SUPPLIED TEXT:

☆ ☆ ☆ ☆

Unnamed: 0,customer_id,registration_date,region,area_name
0,815966,2020-06-09,North,Topanga
1,955228,2020-12-10,South,Southwest
2,36623,2020-09-02,North,Northeast
3,803714,2020-05-09,North,Van Nuys
4,827089,2020-01-06,Central,Hollenbeck


In [17]:
# Drop the region column as this is an implicit trend we are inserting in the data
df_customers_out = df_customers.drop('region', axis=1)

df_customers_out.to_csv('output/customers.csv', index=False)

# Generate payments and ratings datasets

For the customers events, we will create payments and ratings.

In [22]:
import numpy as np

np.random.seed(1)


def generate_rating(mean: float) -> float:
    """Generates one rating pulling from a normal distribution with a given mean and a std of 1.
    Ratings will have a floor of 1 and a ceiling of 5.

    Args:
        mean (float): Mean for the normal distribution from which the rating will be pulled.

    Returns:
        float: The rating.
    """
    rating = round(float(np.random.normal(loc=mean, scale=1, size=1)), 1)

☆ ☆ ☆ ☆

TASK INSTRUCTIONS:
(a) According to the notebook excerpt, what are the lowest and highest values a generated rating can have?
(b) Please echo the notebook excerpt from "def generate_rating(mean: float)" to "scale=1, size=1)), 1)".
The material after this point isn't needed.

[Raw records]

☆ ☆ ☆ ☆

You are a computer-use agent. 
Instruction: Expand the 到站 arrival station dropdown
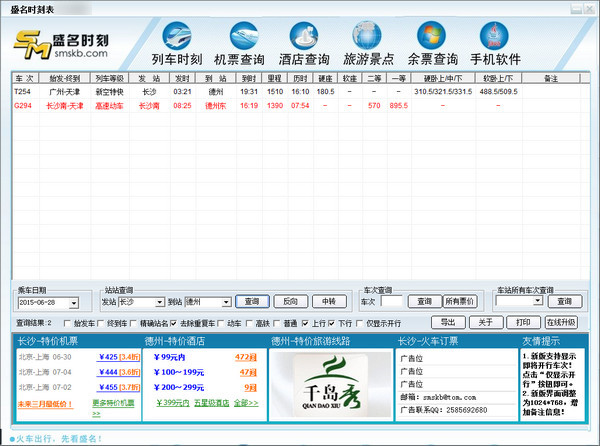pyautogui.click(x=225, y=301)
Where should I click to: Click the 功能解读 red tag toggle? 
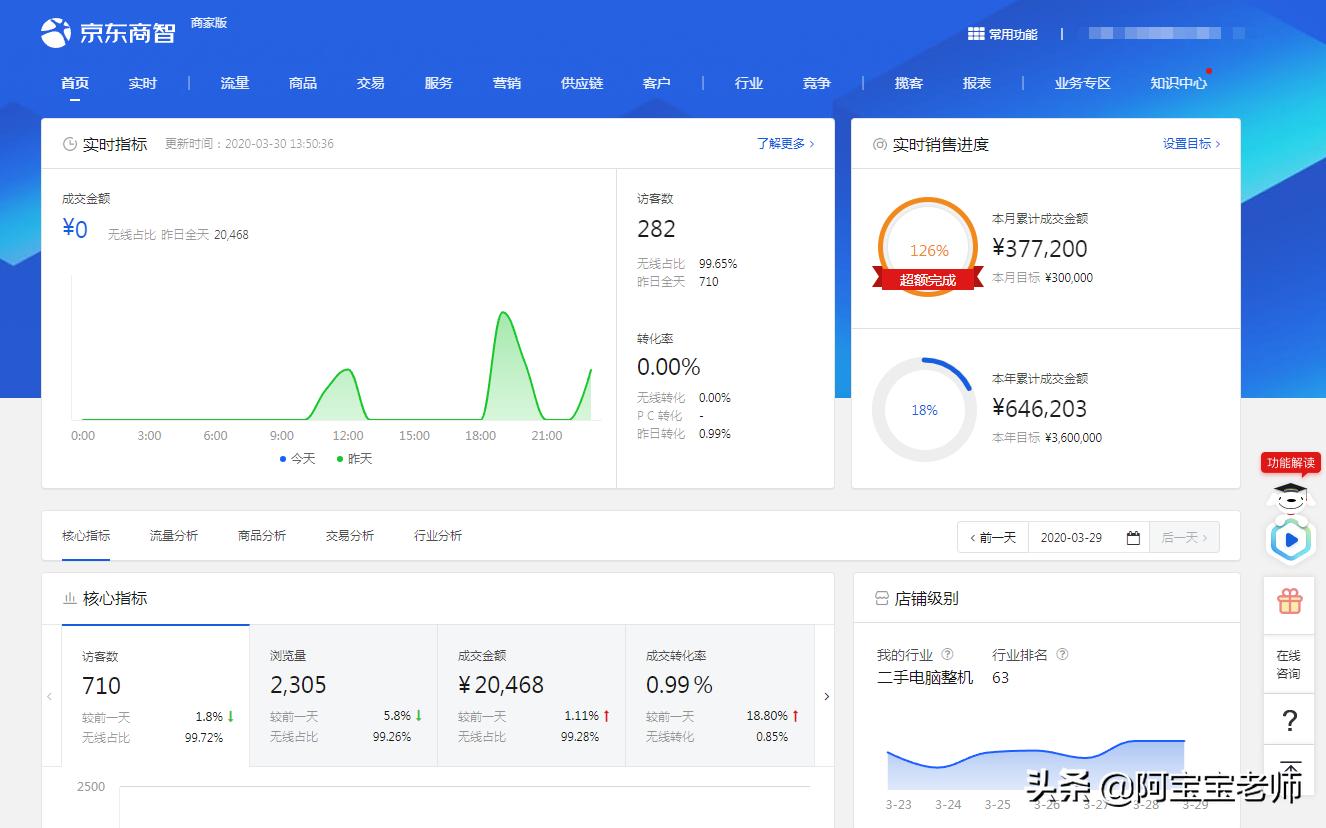1289,462
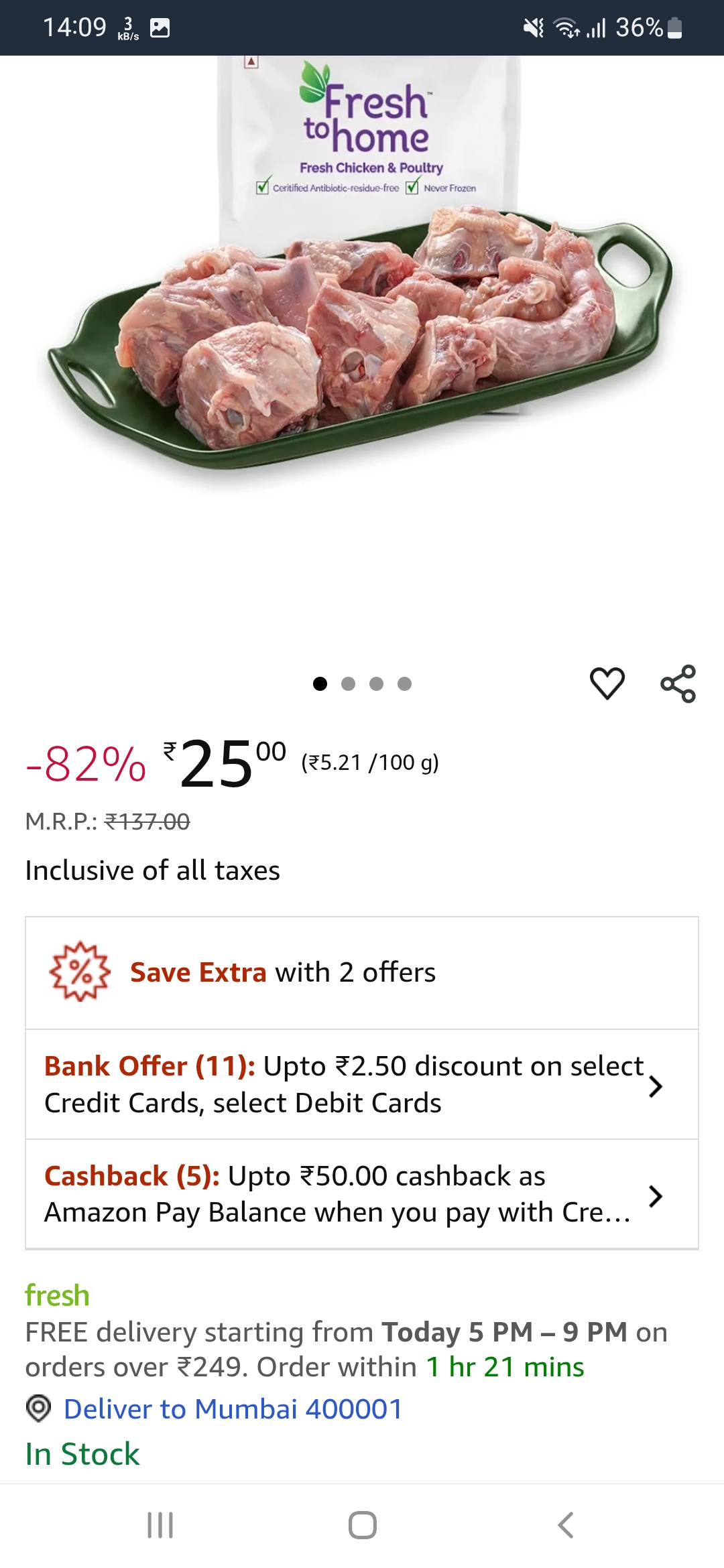724x1568 pixels.
Task: Open recent apps navigation button
Action: click(x=160, y=1525)
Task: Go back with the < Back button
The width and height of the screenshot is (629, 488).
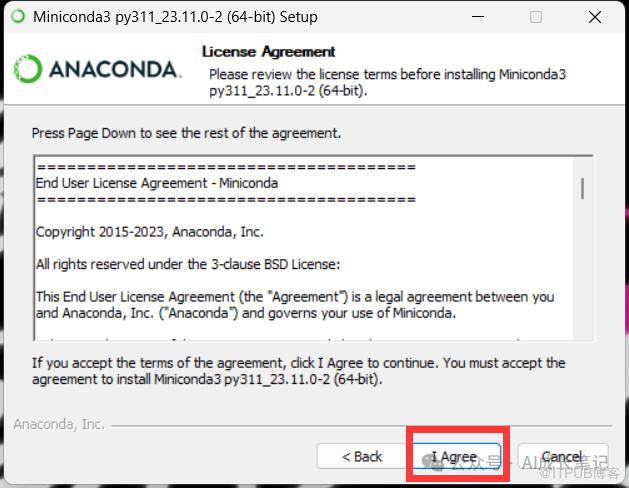Action: tap(361, 456)
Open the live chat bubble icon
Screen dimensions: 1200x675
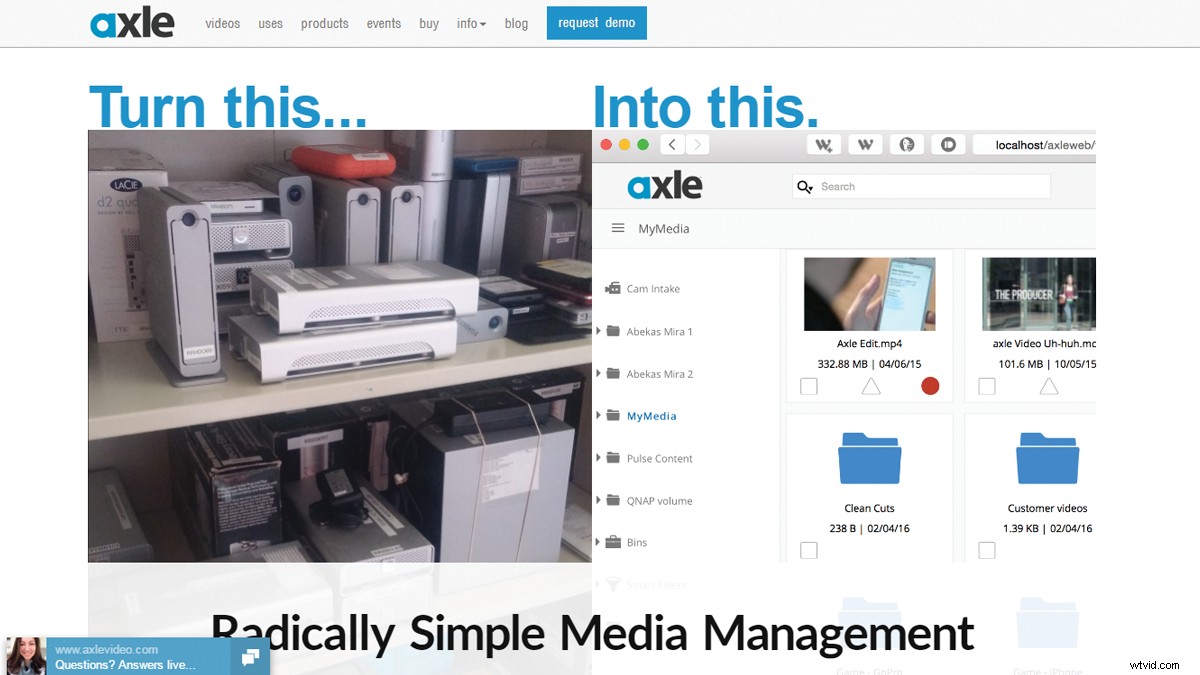point(249,657)
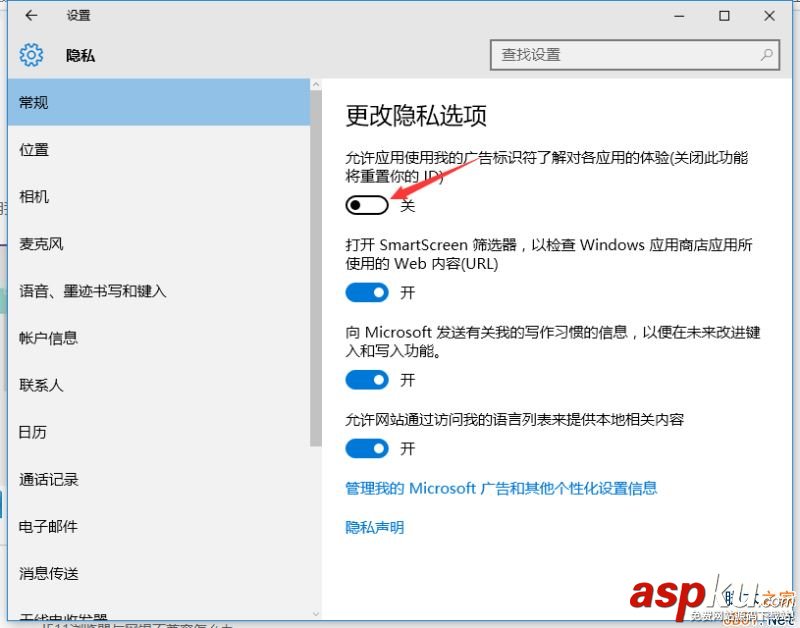Viewport: 800px width, 628px height.
Task: Open the 日历 privacy settings
Action: tap(33, 431)
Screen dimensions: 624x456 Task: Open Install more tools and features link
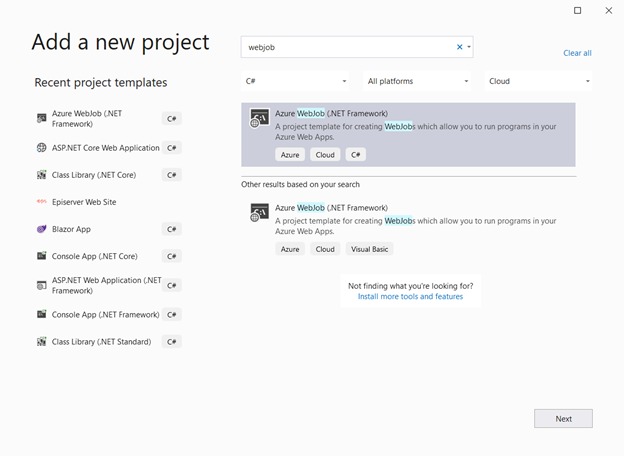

☆ ☆ ☆ ☆

LIST OF SOLUTIONS:
(a) A rating has a floor of 1 and a ceiling of 5.

(b)
def generate_rating(mean: float) -> float:
    """Generates one rating pulling from a normal distribution with a given mean and a std of 1.
    Ratings will have a floor of 1 and a ceiling of 5.

    Args:
        mean (float): Mean for the normal distribution from which the rating will be pulled.

    Returns:
        float: The rating.
    """
    rating = round(float(np.random.normal(loc=mean, scale=1, size=1)), 1)